Remember when handsets swivelled and flipped and didn't really function very well as phones? Fun, wasn't it?
So, you'll be aware that BlackBerry is back with its BB10 phones. I've had a quick play, and have been impressed with the new UI. It's lightning quick to transition between screens and it all seems pretty intuitive as a UI.
I don't give it much chance, though. Not in the near term, at least.
Why? For the simple reason that most iPhone and Android users are perfectly happy with their devices. And they're also locked into the two respective ecosystems, so they don't particularly want to move and it's hard to switch even for those who are thinking about it.
It's the same issue for WinPho, which I've used and loved.
WinPho is great. But, again, not quite great enough.
When BlackBerry did its big reveal last week, I thought how refreshing it would be if the OEM had decided to make hardware and not software the focus of its new direction. What if it had said, 'yeah, its got icons and apps and all that, but its bendy and completely unbreakable and has a two week battery life'.
How'd do you like them Apples, Apple, they could have said.
Of course, I realise that these hardware breakthroughs are not quite ready for market yet. But wouldn't it be great if the industry could break away from the tyranny of the touchscreen slab and make form factor the chief differentiator again?
That's how it used to be.
And the truth is, I miss those shitty old phones.
Back in the old days (you'll notice I didn't say 'back in the day' because I am white and English), when ME was a magazine, we used to run a 'phone of the month' feature. We'd pick a device and run down the specs, but also comment on its appearance and build.
It was fun. And it served as a regular reminder of the vast array of form factors vying for attention in the market.
Back then (again, not 'back in the day'), mobile was like London. Look around and you saw diversity everywhere. Now it's more like – I dunno – Pyongyang or something. Everyone looks the same.
Yeah I know, the bald truth is that there was diversity because there was no consensus yet on what was the best design for a phone. Which meant that the most eye-catching handsets were interesting yet shit.
Remember the Danger Hiptop? Shit.
The Motorola Razr?
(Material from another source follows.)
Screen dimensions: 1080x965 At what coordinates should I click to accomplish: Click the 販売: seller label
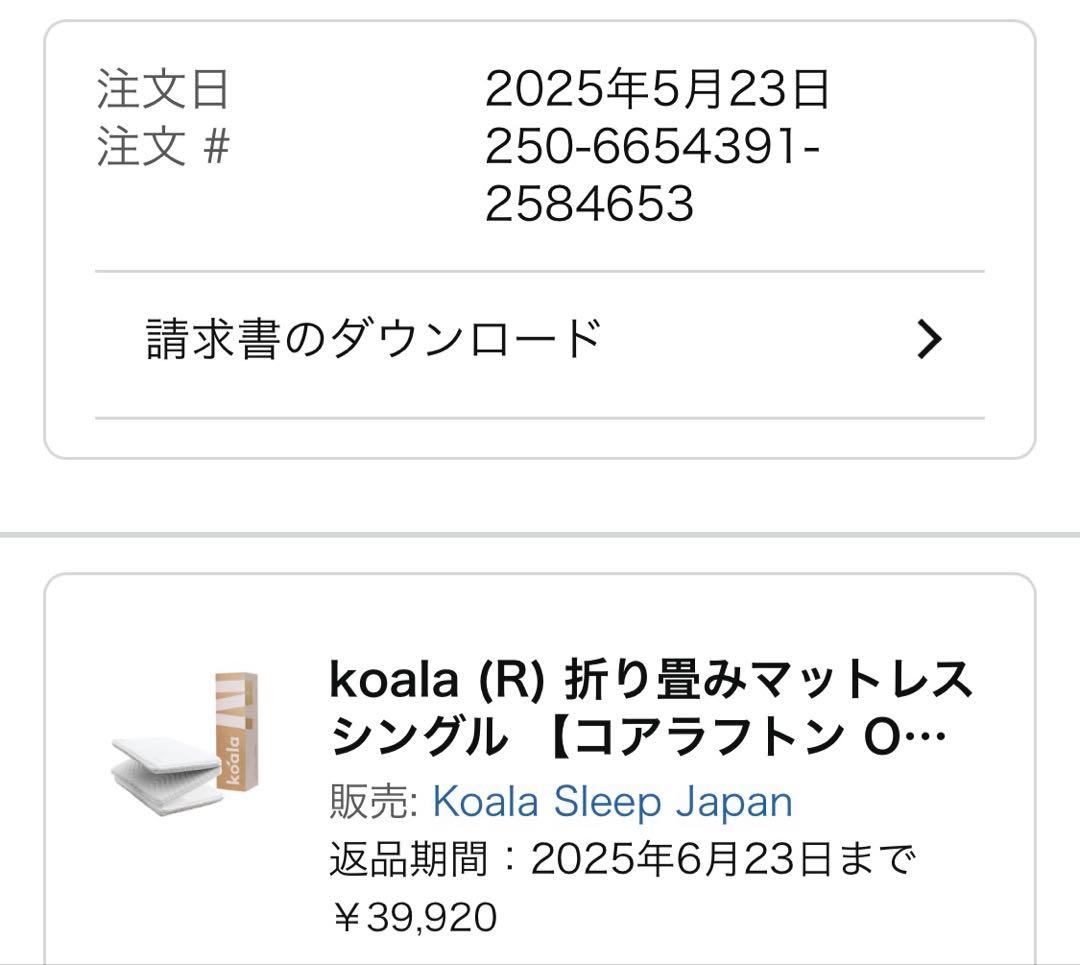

Shit.
The Nokia 7600? Again, shit.
These phones compare miserably to what we have now in nearly every respect. Switching from one function to another took ages because even the basic features weren't integrated. Accessing the internet was time-consuming and unreliable. And so on. You were there. You remember.
But in another way, this was a golden age. A new phone launch was fun and exciting. Motorola unveiled its V70 and it swivelled around a circular screen.
Nokia's 7380 looked like a lipstick case. Thing is, it was easier to make calls using a real lipstick case, such was the 7380's strange and impenetrable scroll wheel input system. Even today, it stands up as a work of deranged genius, and it's hard to believe it actually made it to market.
But it did. And I'm already beginning to look back on those crazy days of stupid crappy handsets as a special time.
In three weeks, the next next generation of smartphones will be unveiled at MWC. I think we all know what to expect. The new devices will be amazing. They will be triumphs of software engineering. And yet also boring.
I'm sure there will also be some intriguing new technologies tucked away around the place that might give a clue as to the next big phase of innovation (the Israel Mobile Association zone is a good place to start). Bendy phones? Foldaway screens? Glasses?
Or maybe the rectilinear touchscreen is now the fixed and unchallengeable model of design excellence. Like the two wheel bicycle or Penelope Cruz. But I hope it isn't.
Oh God, now I'm thinkng about Penelope Cruz on a bike. That's me done for the day.